Submit your bulk create request with the data file:
# Create a dictionary with the uploaded file opened in binary mode
files = {"file": open(bulk_file_path, "rb")}

# Set the mode for bulk create (optional)
data = {"mode": "upsert"}  # Options: "insert" or "upsert" or "replace"

# Submit the bulk create request
bulk_create = api_call(
    "POST",
    f"datasets/{dataset_id}/bulk_create/",
    data=data,
    files=files
)

# Get the bulk create task ID
bulk_create_task_id = bulk_create.json()['bulk_create_task_id']
print(f"Created bulk create task with ID: {bulk_create_task_id}")
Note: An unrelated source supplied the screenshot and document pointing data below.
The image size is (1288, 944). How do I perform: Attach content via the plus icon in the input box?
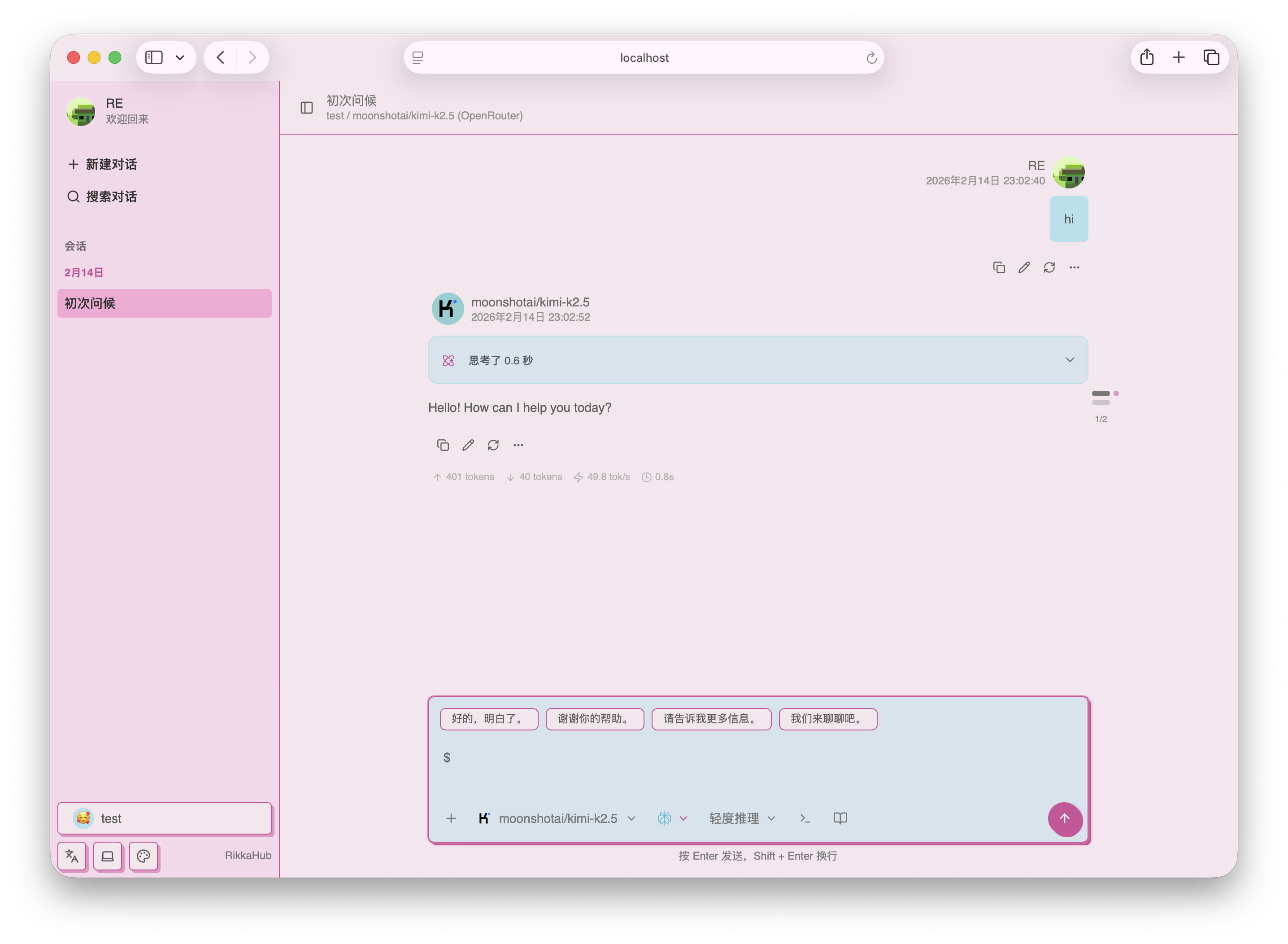(x=451, y=818)
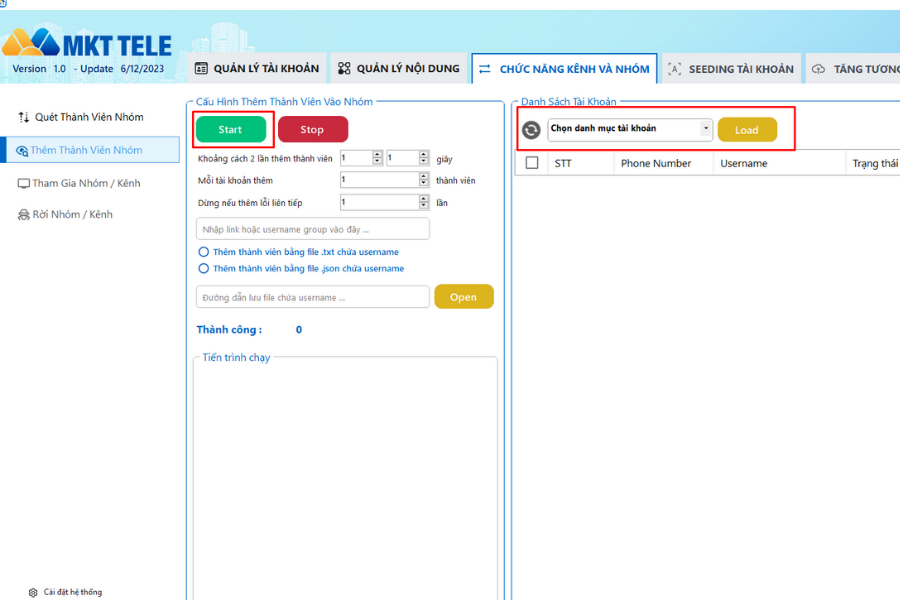The image size is (900, 600).
Task: Click the Rời Nhóm / Kênh sidebar icon
Action: pos(24,215)

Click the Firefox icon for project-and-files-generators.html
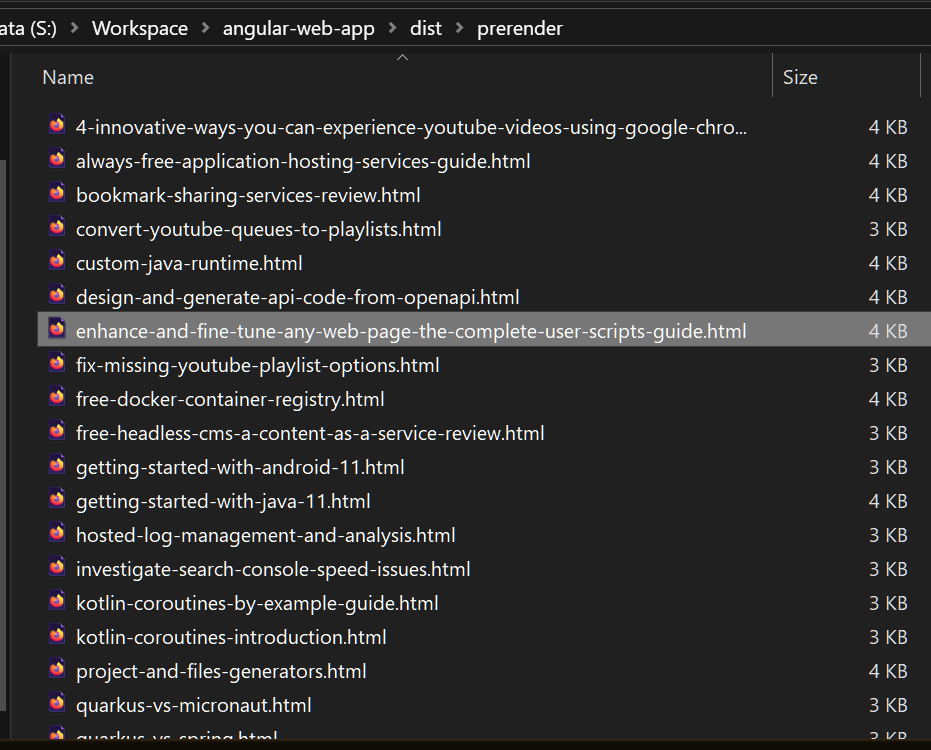pos(57,670)
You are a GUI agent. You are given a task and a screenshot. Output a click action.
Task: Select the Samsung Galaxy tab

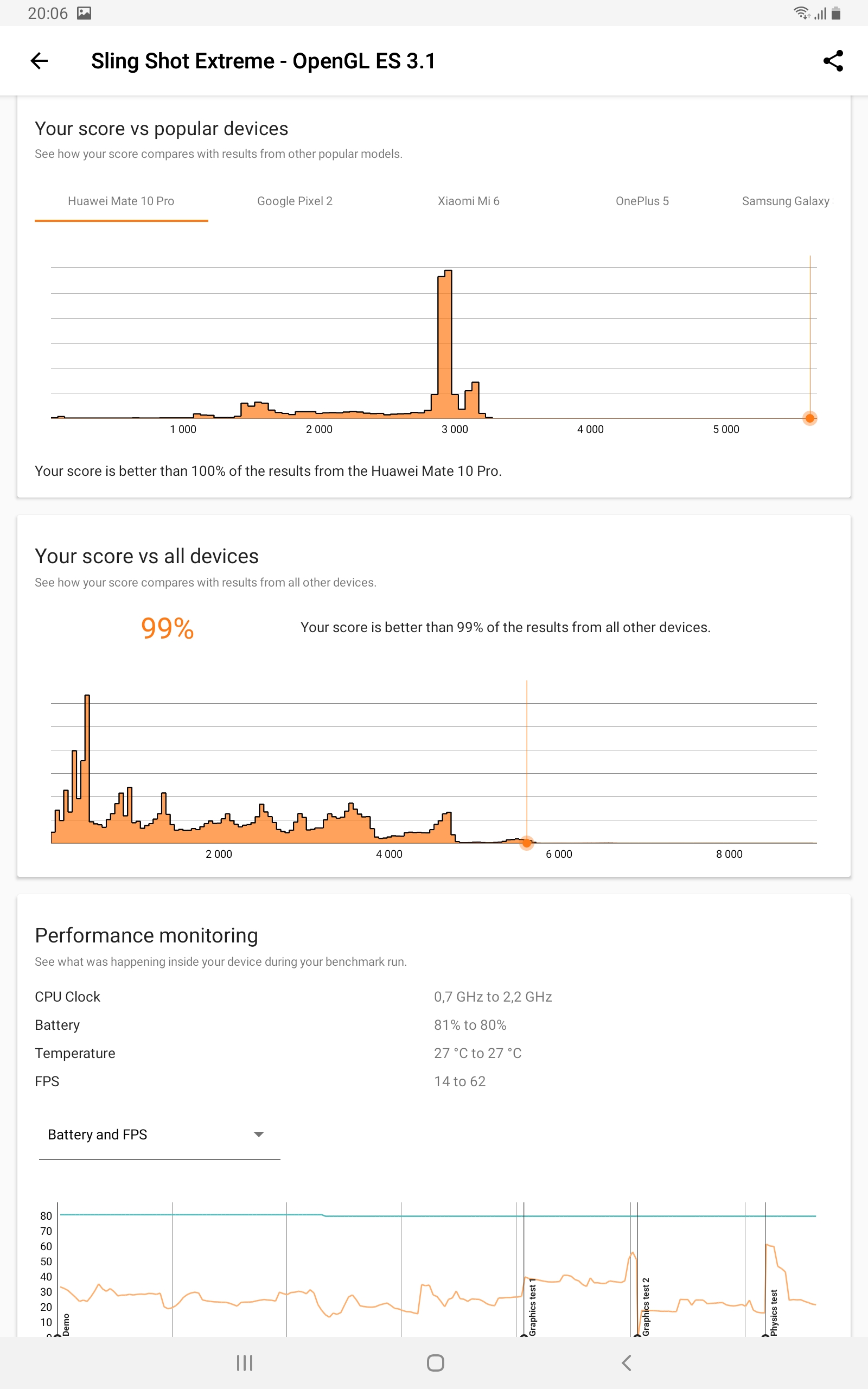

Step 6: Monitor Bulk Create Status

You can check the status of your bulk create task in the admin panel. The task will process your items in the background and add them to your dataset. The bulk create feature supports two modes:
  • insert: Creates new items only
  • upsert: Creates new items or updates existing ones if they match
  • replace: Deletes existing items and creates new ones
This feature is particularly useful when you need to:
  • Import large datasets from external sources
  • Update multiple dataset items simultaneously
  • Populate datasets with training data
Remember to structure your bulk data according to your dataset’s schema, ensuring that all required fields are included for each item.